All the people I’ve met over these past fourteen years wouldn’t know me and I them. All the inmates I’ve met that changed my life and made me grateful for what I do have.

My love of writing hadn’t really been acknowledged by me at that point. I wouldn’t be here to tell my story. (and it’s a real dandy) Many of the people who know me have heard bits and pieces over the years, but I communicate much better through writing than I do speaking. I think because my family would always change the subject whenever I tried to talk about something serious so I learned to tell only a little and then shut down and stuff the rest.

Well I’ve stuffed all these painful memories far too long and they are needing to come out. I won’t act like writing yesterday’s post wasn’t painful, it was. I wept as I wrote, but it felt good to remember, write and release it.

I met my mom at the vascular surgeon’s office that Monday. (I’m realizing now that the dates may be a little screwed up in my mind but this absolutely happened in March of 1999). She worked across the street at Wal-Mart so they let her out to be with me at the doctor appointment. Probably not the best decision I’ve ever made. I love my mom, but I think it was all too much for her to see what her baby was going to have to go through.

The doctor had a picture of a torso and told me he’d be cutting me from just below my breasts all the way to just above my groin and then he’d move things out of the way and take a vein from my leg and bypass the aneurysm with my own vein. I’d be in ICU for approximately five days and in the hospital ten to twelve days. My mom asked what would happen if I chose not to do it. He very matter-of-factly said, “She’ll be dead in about a month.” The look of horror on my mothers face is forever etched in my mind.

So after my many questions were answered and I was told I had a 70/30 chance, 70% chance I would die on the operating table and 30% chance I would live with no complications, out I went to schedule my death.

April 13, 1999. A Friday. Friday the 13th seemed appropriate for this kind of thing. It was the only day that he had available within the three week-time frame. (Gee I wonder why? LOL)

I was supposed to continue working at my customer service job at the bank until the time of surgery, but my employer sent me home my first day back because I was too much of a wreck to even know what in the world I was doing. So short-term disability began.

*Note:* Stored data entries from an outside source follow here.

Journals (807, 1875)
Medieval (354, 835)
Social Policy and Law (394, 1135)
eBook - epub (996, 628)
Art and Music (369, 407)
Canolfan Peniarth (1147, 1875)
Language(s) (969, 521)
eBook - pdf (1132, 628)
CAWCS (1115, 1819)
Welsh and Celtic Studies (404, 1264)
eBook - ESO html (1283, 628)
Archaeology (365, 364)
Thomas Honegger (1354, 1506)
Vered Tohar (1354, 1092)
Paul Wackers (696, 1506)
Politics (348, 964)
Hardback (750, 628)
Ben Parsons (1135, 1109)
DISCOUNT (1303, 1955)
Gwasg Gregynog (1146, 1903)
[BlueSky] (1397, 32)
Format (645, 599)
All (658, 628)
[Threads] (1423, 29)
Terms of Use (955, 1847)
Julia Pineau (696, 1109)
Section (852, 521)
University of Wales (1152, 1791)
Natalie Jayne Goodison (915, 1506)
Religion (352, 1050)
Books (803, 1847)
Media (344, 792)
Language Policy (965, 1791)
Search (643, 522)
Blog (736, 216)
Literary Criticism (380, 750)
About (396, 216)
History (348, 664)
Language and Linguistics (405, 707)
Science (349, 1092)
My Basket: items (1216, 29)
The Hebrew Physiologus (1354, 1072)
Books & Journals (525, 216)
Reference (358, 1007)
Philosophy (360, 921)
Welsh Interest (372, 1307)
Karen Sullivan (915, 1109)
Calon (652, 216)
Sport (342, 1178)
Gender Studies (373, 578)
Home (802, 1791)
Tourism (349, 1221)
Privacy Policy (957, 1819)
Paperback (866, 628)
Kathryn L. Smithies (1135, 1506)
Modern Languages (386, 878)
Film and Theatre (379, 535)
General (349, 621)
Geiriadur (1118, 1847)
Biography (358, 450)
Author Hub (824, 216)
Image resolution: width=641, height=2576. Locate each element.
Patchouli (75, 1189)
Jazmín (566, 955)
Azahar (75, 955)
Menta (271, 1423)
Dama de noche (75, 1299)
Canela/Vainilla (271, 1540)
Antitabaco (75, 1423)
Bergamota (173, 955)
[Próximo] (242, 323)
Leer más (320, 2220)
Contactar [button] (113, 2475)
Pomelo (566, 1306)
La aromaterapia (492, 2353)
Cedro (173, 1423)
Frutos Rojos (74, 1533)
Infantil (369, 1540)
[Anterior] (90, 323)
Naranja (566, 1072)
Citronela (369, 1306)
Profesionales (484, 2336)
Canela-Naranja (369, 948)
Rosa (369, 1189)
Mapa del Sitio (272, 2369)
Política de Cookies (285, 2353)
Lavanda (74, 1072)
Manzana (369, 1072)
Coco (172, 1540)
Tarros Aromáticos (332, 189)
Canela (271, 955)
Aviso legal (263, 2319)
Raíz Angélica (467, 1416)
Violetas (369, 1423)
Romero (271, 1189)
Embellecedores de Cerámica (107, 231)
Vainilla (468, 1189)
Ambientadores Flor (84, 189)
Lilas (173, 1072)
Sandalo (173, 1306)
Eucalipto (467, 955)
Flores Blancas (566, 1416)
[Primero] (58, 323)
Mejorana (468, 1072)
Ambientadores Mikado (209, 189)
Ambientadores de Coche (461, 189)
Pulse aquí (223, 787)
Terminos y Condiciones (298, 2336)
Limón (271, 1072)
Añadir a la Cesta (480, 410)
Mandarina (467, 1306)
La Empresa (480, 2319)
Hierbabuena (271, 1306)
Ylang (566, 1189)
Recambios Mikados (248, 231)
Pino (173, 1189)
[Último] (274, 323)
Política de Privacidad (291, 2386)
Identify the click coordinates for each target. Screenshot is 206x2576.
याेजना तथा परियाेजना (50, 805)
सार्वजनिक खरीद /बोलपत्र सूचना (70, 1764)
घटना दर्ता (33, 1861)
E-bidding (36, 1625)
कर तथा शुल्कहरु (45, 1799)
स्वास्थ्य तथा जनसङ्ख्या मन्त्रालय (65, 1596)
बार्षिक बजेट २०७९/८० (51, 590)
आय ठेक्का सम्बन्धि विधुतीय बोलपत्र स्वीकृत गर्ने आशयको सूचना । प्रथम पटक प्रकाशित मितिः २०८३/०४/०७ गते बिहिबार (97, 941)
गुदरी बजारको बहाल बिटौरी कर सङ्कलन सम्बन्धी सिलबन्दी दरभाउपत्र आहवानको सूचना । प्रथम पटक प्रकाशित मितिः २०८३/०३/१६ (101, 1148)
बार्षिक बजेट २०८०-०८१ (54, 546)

I spent the next three weeks going to New Hope, going out to lunch and dinner, shopping, enjoying life. Trying to connect with people I hadn’t seen in a while and in my spare moments crying and asking God why he was doing this to me. I had become a christian in August of 1998. I thought my life was supposed to get better, not worse. What in the hell was going on? Why me? I was a complete mess, but everyone ignored it when I would bring it up. No one would talk to me about the possibility that I wouldn’t make it. They’d just say, “You’ll be fine, you’ll see.”

Well I’m not fine, but I am still alive. Some days I wonder if I’m really living, but the pain reminds me that I am alive. Not happy, not really living, but alive. The good days are appreciated far more today than they ever were because they are so far and few in between.

Enough for today I need to regroup before I post about the actual surgery. I may wait until April 13, I’m not sure. I’ll let God help me decide when the story needs to come out.

Today I’m grateful for:

1. A couple of friends have stepped up and offered to help me with food and litter for Morriss. Thank you Michelle and Debbie.

2. Even though it’s painful I’m glad I’m finally able to write about 1999, the most painful year of my life so far.

3. I can relax and recuperate again today.